Tod eines Familienvaters

von Redaktion

Söchtenau sammelt für die Familie des 34-jährigen Opfers

Söchtenau – Der Schock sitzt tief. Noch immer ringt die Gemeinde Söchtenau um Fassung nach dem tragischen Unfall an jenem Freitagabend, 13. Februar, bei dem ein 34-jähriger Familienvater ums Leben kam. Auf dem Heimweg stürzte der junge Mann und fiel unglücklich auf eine Eisenstange. Er erlitt schwerste Verletzungen. Seine Angehörigen fanden ihn, brachten ihn in eine Klinik – doch dort verstarb er wenig später.

Spendenaufruf für
die Hinterbliebenen

Zurück bleiben seine Ehefrau Andrea und zwei Kinder. Eine Familie, deren Alltag von einem Moment auf den anderen aus den Fugen geraten ist.

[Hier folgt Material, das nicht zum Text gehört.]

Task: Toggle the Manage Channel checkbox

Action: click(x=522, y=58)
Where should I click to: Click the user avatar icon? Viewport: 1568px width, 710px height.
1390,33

Um der Familie in dieser schweren Zeit beizustehen, wurde inzwischen eine Spendenaktion gestartet. Auf der entsprechenden Plattform heißt es, es gebe Momente, die die Welt stillstehen lassen – für Manuel und seine Familie sei es ein solcher gewesen. Ziel der Initiative ist es, den Hinterbliebenen zumindest einen Teil der finanziellen Sorgen zu nehmen, damit Raum für Trauer, Stabilität und Neuorientierung bleibt.

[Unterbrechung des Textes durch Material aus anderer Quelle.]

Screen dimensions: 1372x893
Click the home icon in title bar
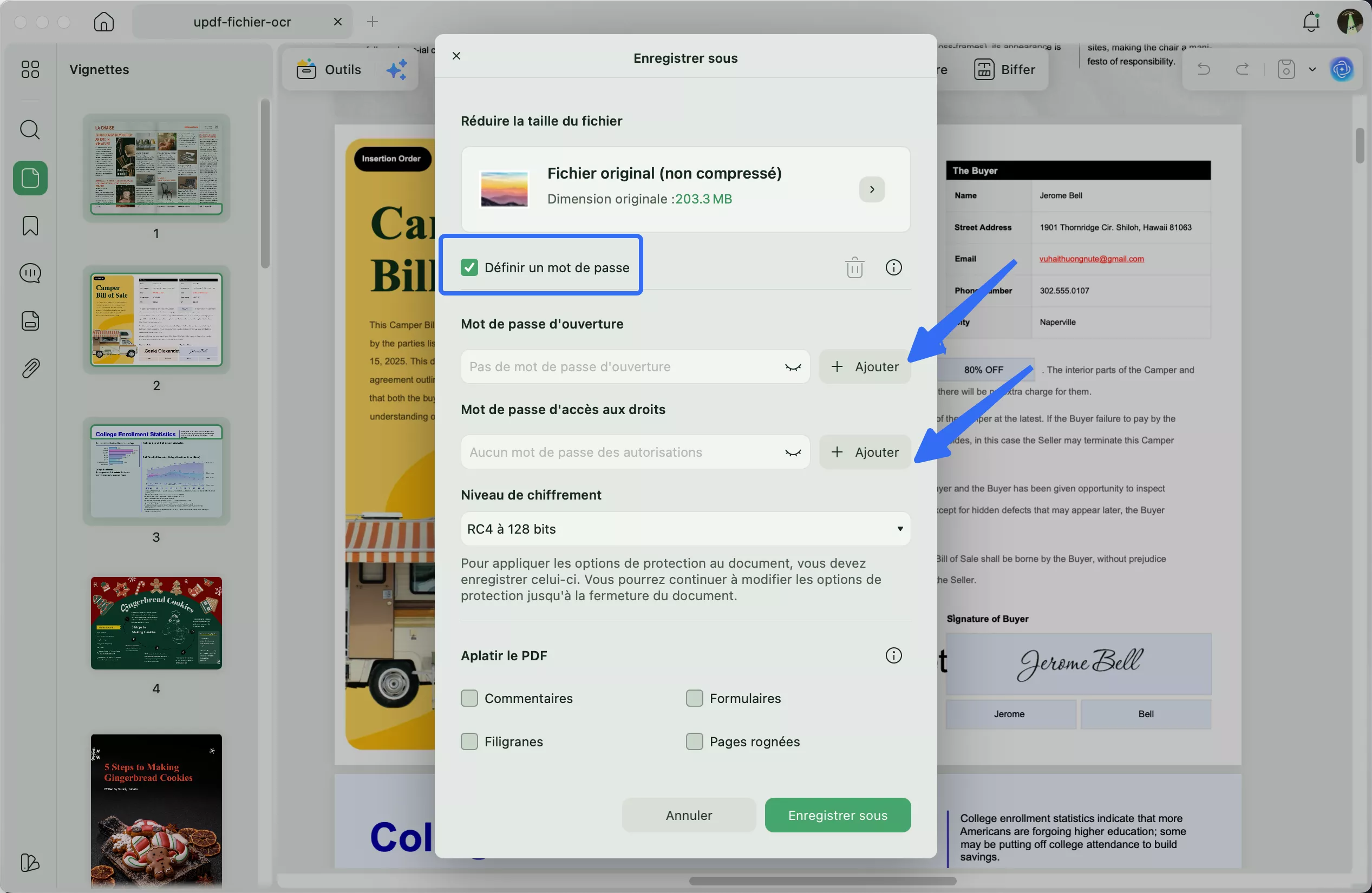click(104, 22)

Bewegende Worte aus dem eigenen Betrieb

In dem Aufruf wird Manuel als liebevoller Ehemann und Vater beschrieben, als verlässlicher Halt für seine Familie. Mit den Spenden soll insbesondere ein Gefühl von Sicherheit geschaffen werden – ein Zuhause, das den Kindern weiterhin Geborgenheit gibt. Jeder Beitrag sei ein Zeichen der Menschlichkeit und des Mitgefühls, heißt es dort.

Auch Manuels Familienunternehmen, die Schnell Landtechnik, hat sich öffentlich zu Wort gemeldet. In einem Beitrag mit einem Schwarz-Weiß-Bild des Verstorbenen informiert das Unternehmen seine Kunden über den Verlust des Firmenchefs.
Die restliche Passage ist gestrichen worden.